Let's start with umbrellas. Protesters using umbrellas to shield 
themselves from tear gas has produced some visually arresting images. It
 works well as a symbol for an explicitly non-violent movement; an 
umbrella protects, and umbrella defends from the elements. Hong Kongers 
did not pick up umbrellas en masse to serve as protest tools. September 
is typhoon season; Hong Kong swelters and steams at an average of 30 
degrees Celsius (86 degrees Fahrenheit) right now  — it's common for 
people there to carry umbrellas. If this is the umbrella revolution, 
that owes as much to the vagaries of climate as it does to the strength 
of symbolism.
But I'm not sure this is the umbrella revolution, 
largely because it's not a revolution. Occupy Central is making demands 
from and on a political system, it is not seeking to upturn it. This is 
not my judgement — Occupy Central's official website says as much. As 
the FAQ section of the site notes, the protests have an "ultimate goal."
 The site asserts,
 "This campaign is not a 'revolution' because Occupy Central does not 
aim at overthrowing the existing system. The Occupy Central campaign has
 one and only one goal, without other associations."
The official 
goal is democracy, but not in some broad ideological sense, which aligns
 democracy with goodness and fairness. Occupy Central's expressed goals 
deal very explicitly with voting and elections. Hong Kong's 
constitutional document — the Basic Law — determines how the region will
 move from British to Chinese hands, and what degree of autonomy Hong 
Kong's government can exercise.  Basic Law promised the people of Hong 
Kong universal suffrage, but the devil lay in the lack of detail. 

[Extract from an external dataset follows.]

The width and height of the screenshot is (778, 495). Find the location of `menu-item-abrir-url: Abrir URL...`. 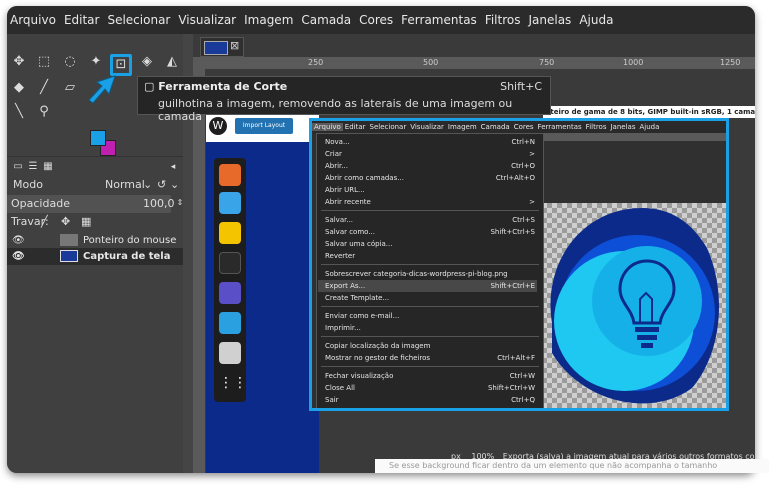

menu-item-abrir-url: Abrir URL... is located at coordinates (431, 190).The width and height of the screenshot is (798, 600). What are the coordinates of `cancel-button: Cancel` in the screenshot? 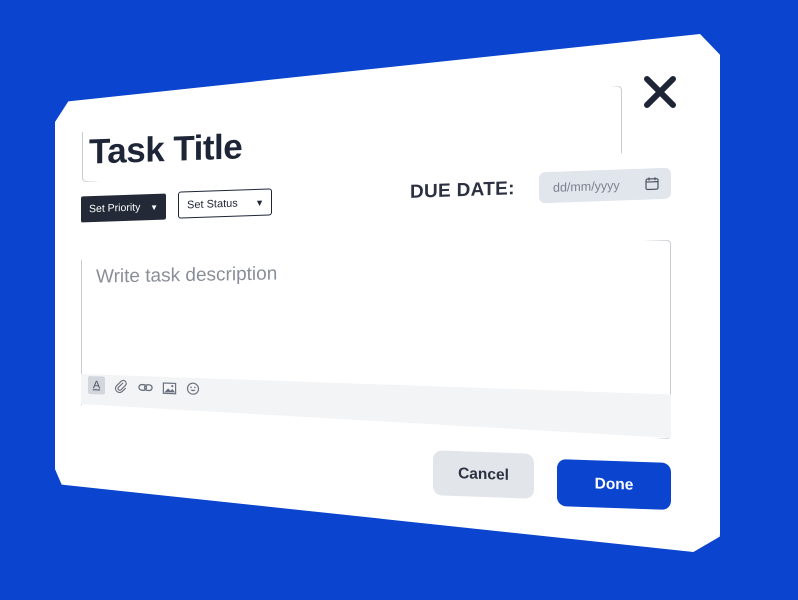 It's located at (484, 474).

Interpreting the document to their own advantage, China ruled recently 
that the nominees for Hong Kong's Chief Executive would be vetted by 
Beijing. The protesters want the promise of universal suffrage 
fulfilled, as well as the resignation of current chief executive, Leung 
Chun-ying.
Of course there are broader issues at play. Hong Kong's
 record-breaking levels of inequality undergird arguments for suffrage. 

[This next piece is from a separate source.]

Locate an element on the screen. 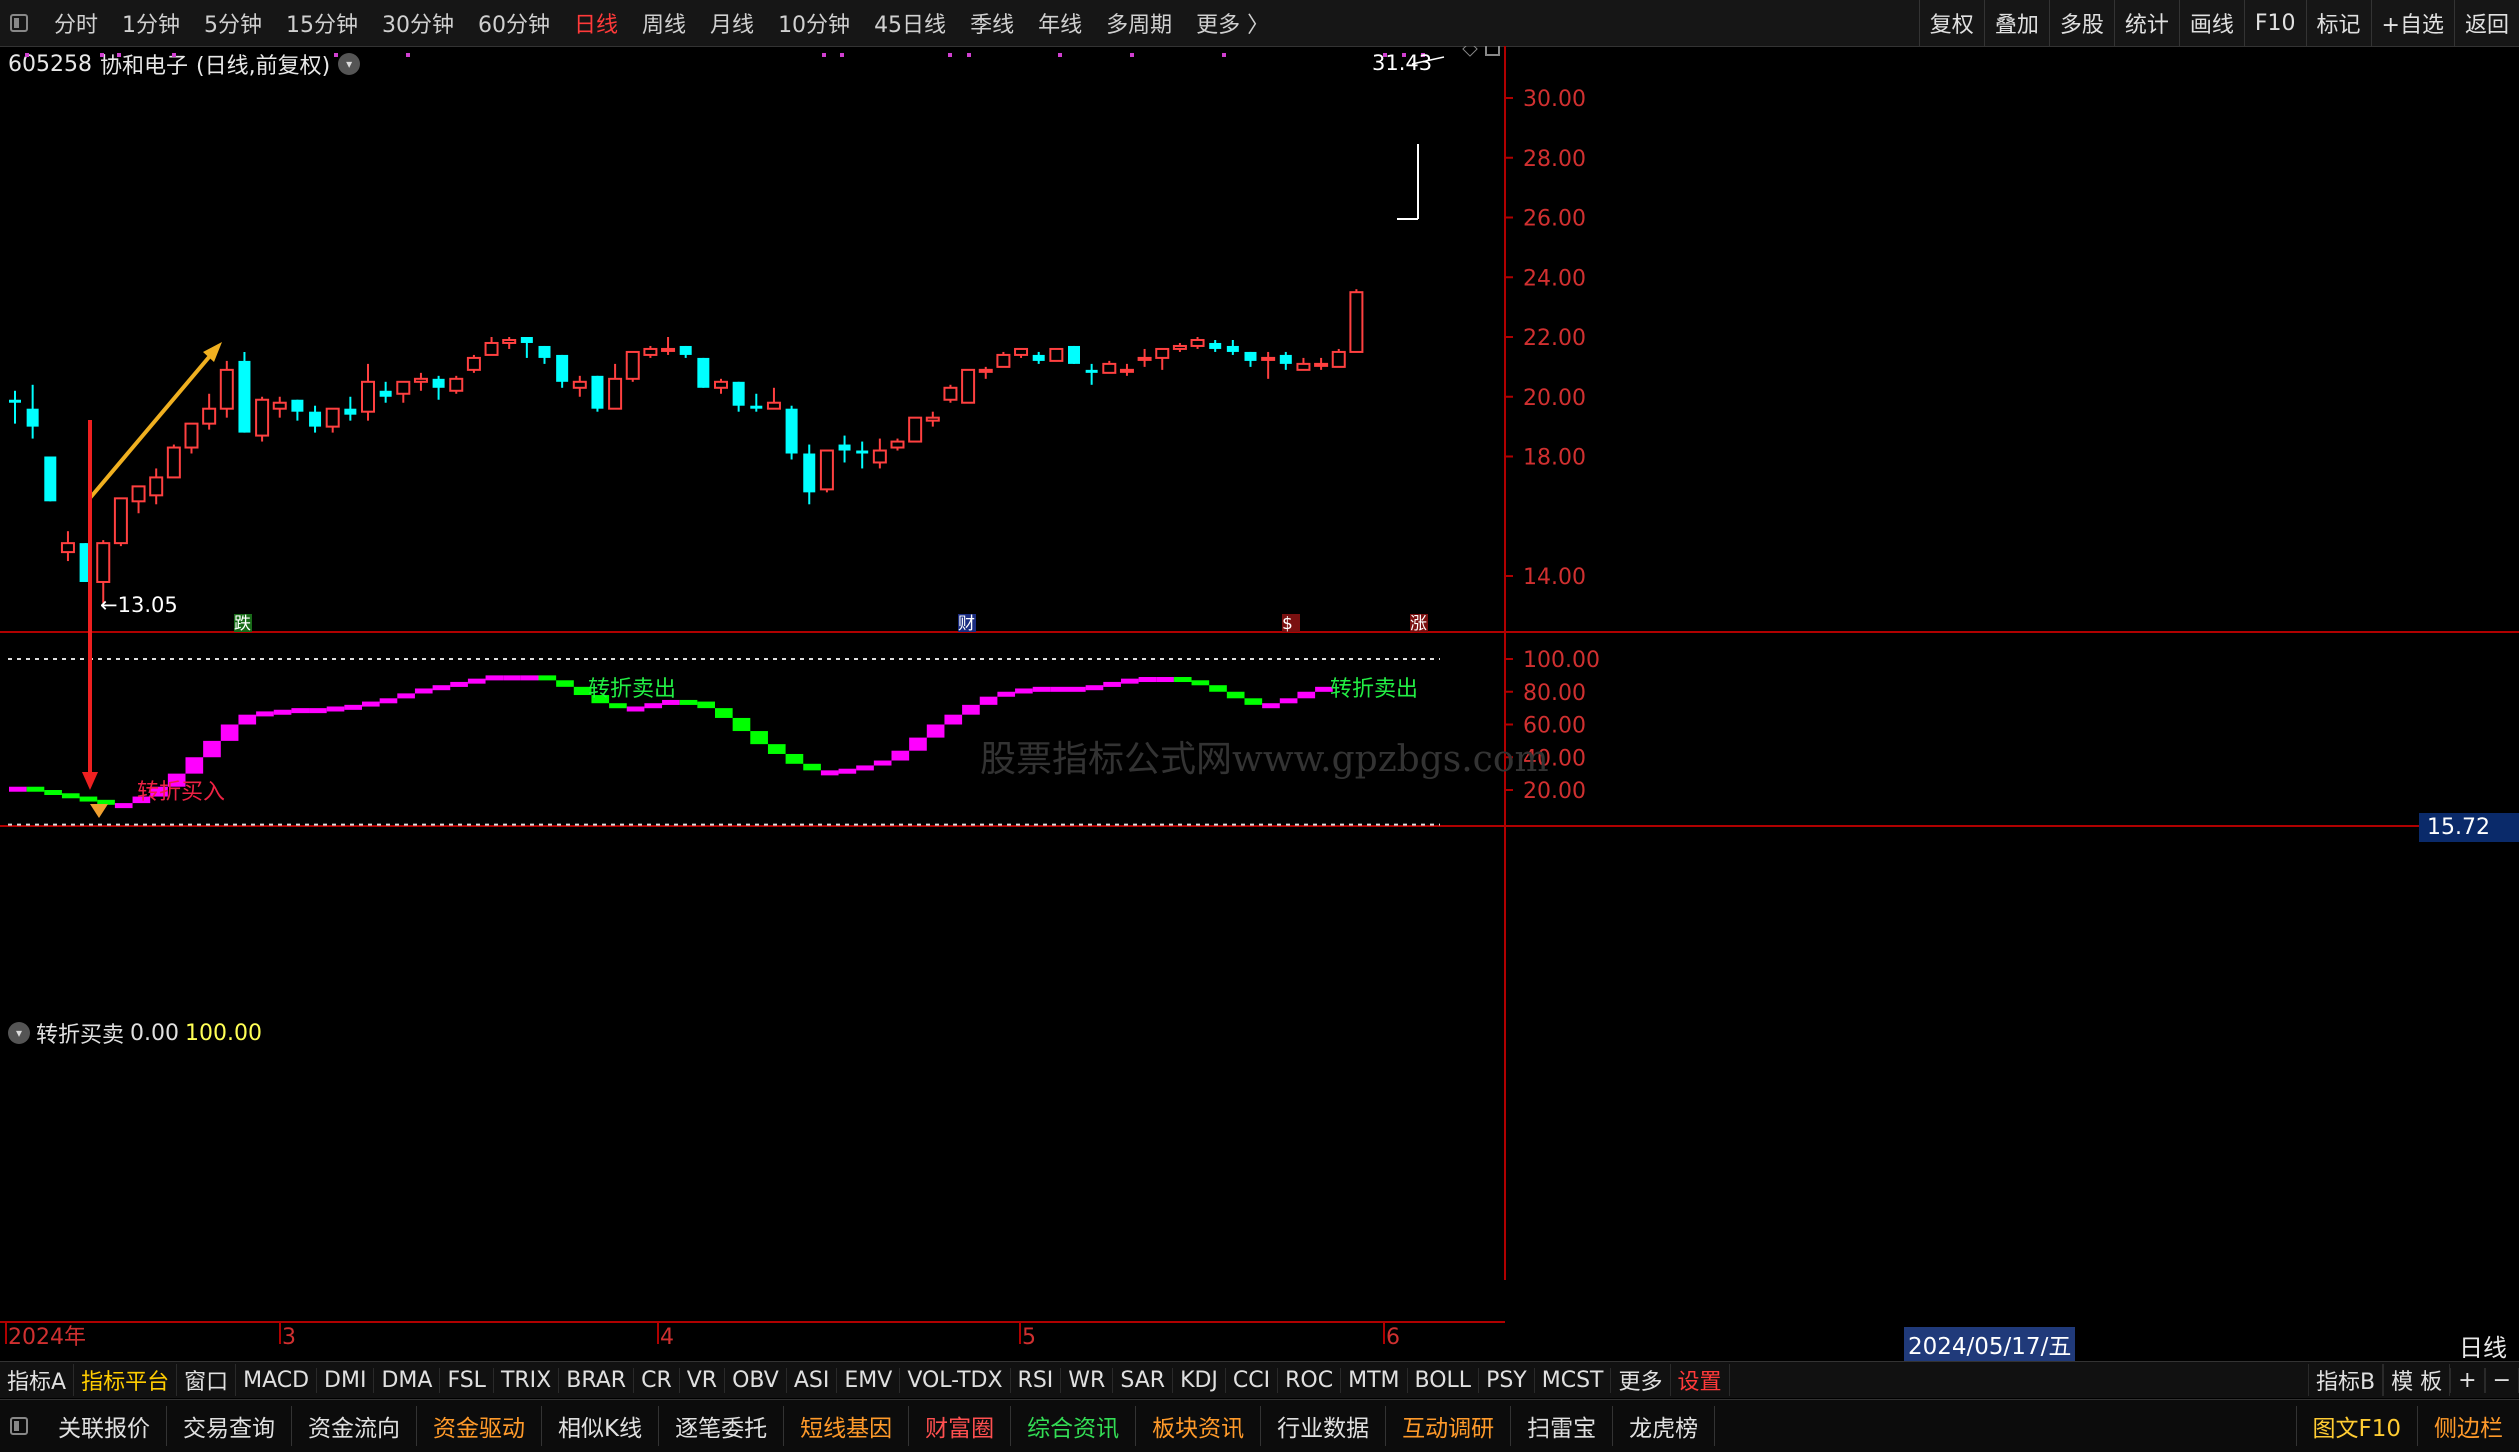  tab-period: 45日线 is located at coordinates (910, 23).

It is the second-most expensive city in the world but its minimum wage 
is only $3.86 per hour. Occupy Central does not barter in the language 
of economic struggle nor class conflict, but the demand for more direct 
democracy reflects an anger at how Beijing's control serves Hong Kong's 
billionaires not, as the protest chant goes, "Hong Kong People!" 
And
 while Occupy Central began with a very specific aim and remit, it has 
already exceeded expected size and longevity. As Steven Hsieh reported
 for VICE News, "While formal groups such as Occupy Central with Love 
and Peace and the Hong Kong Federation of Students laid the groundwork 
for the protests, the movement has blossomed on the energy of the 
masses." The possibility for the protest to continue to exceed itself 
shouldn't be ruled out while so many people continue to occupy Central's
 streets all day and night.
The umbrella revolution might be 
historic precisely because it is not a revolution, but a reflection of 
the unavoidable political conflict attending Hong Kong's near future. 

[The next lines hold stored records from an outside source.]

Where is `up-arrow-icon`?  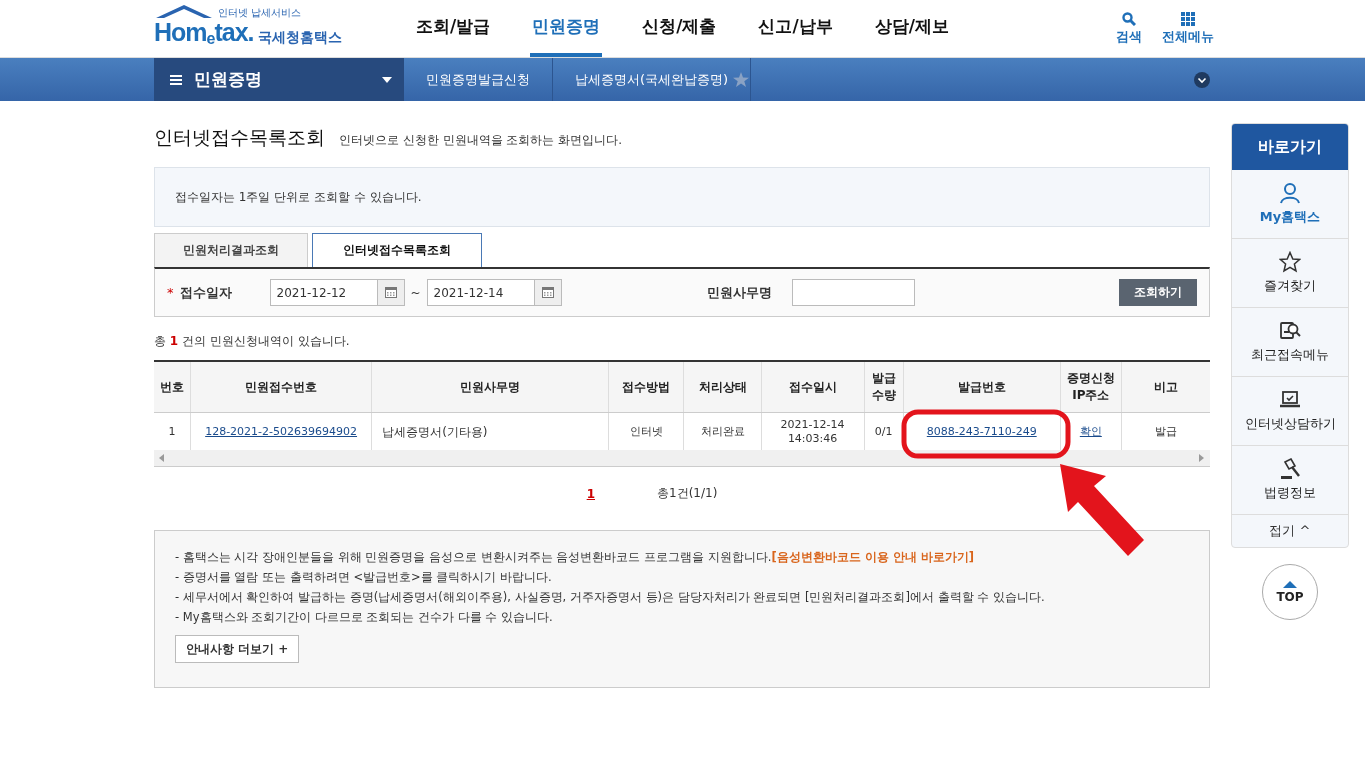 up-arrow-icon is located at coordinates (1290, 584).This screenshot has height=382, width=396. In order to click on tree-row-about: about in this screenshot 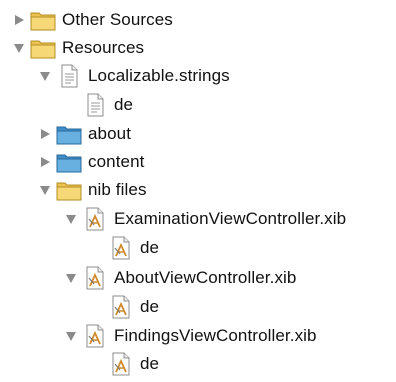, I will do `click(84, 134)`.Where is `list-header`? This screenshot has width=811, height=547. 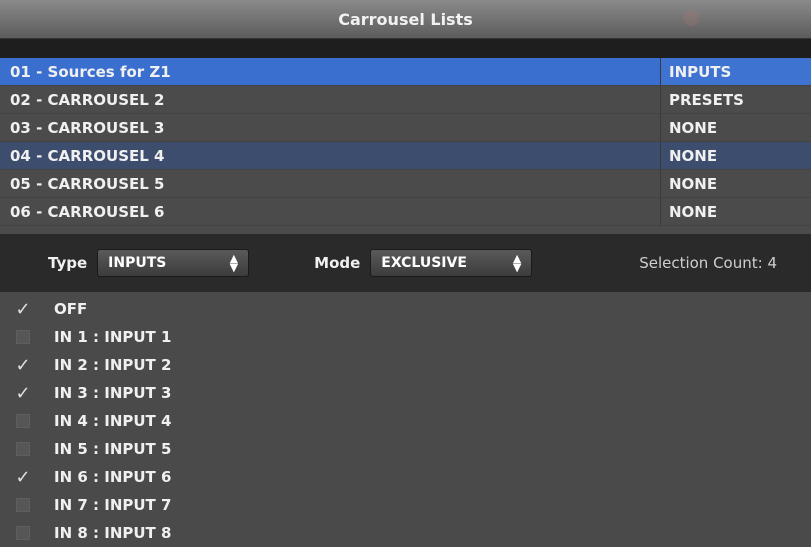
list-header is located at coordinates (406, 48).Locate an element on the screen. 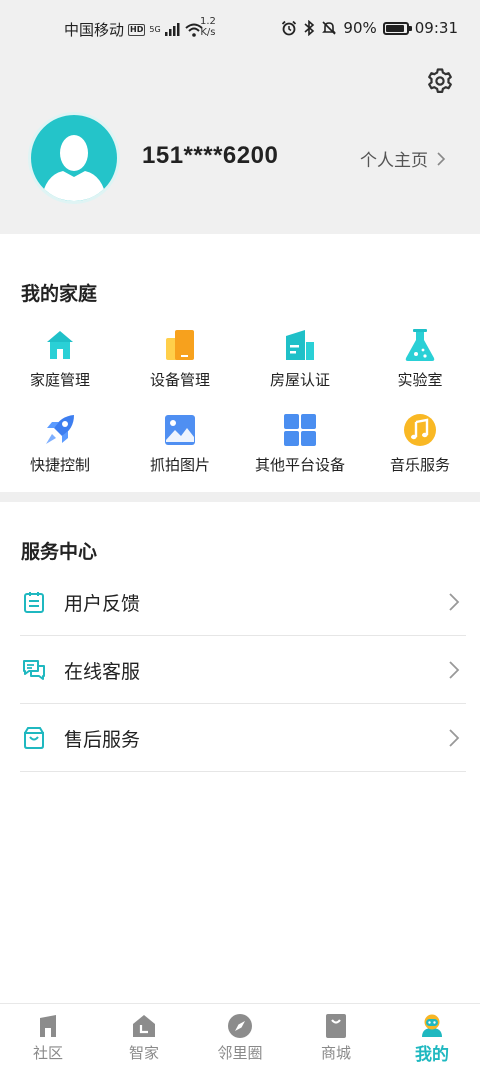 The width and height of the screenshot is (480, 1066). section-divider is located at coordinates (240, 497).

I'm not talking here about some linear Marxist course of history, but 
rather the very specific constitutional challenges riddling the 
Sino-Hong Kong "one country, two systems" model. At the same time Hong 
Kong has been edging towards a system of greater democracy since the end
 of British rule 14 years ago, it has also been on a path of integration
 with China. 
The "two systems" framework thus presents a problem 
of power now typical of contemporary China, aligned with efforts to 
liberalize parts of its financial system, while enforcing fiercer social
 controls. Occupy Central has brought the conflicts entailed therein, 
which have no obvious resolution, to the fore. 
I have long been skeptical of the idea that a protest's size alone is a metric for its significance. I saw little political force
 in the recent vast People's Climate March in New York, which I 
considered more of a parade than a protest. Occupy Central, too, 
certainly seems to bear an air of politeness and calm which I would, in a
 US context, criticize. Not only has there been no damage to property, 
but protesters have held up signs apologizing for an inconvenience to 
the functioning of commerce; a strong quartet has been providing gentile
 entertainment. But context is all. This sort of civil disobedience is 
profoundly atypical for a tightly controlled city, through which capital
 flows at lightning speed. Central's streets are unaccustomed to popular
 occupation. So while I might scoff at "peace and love" protests in this
 country, I continue to watch Occupy Central with great interest as Hong
 Kong People dissent on their own terms, in their own ways.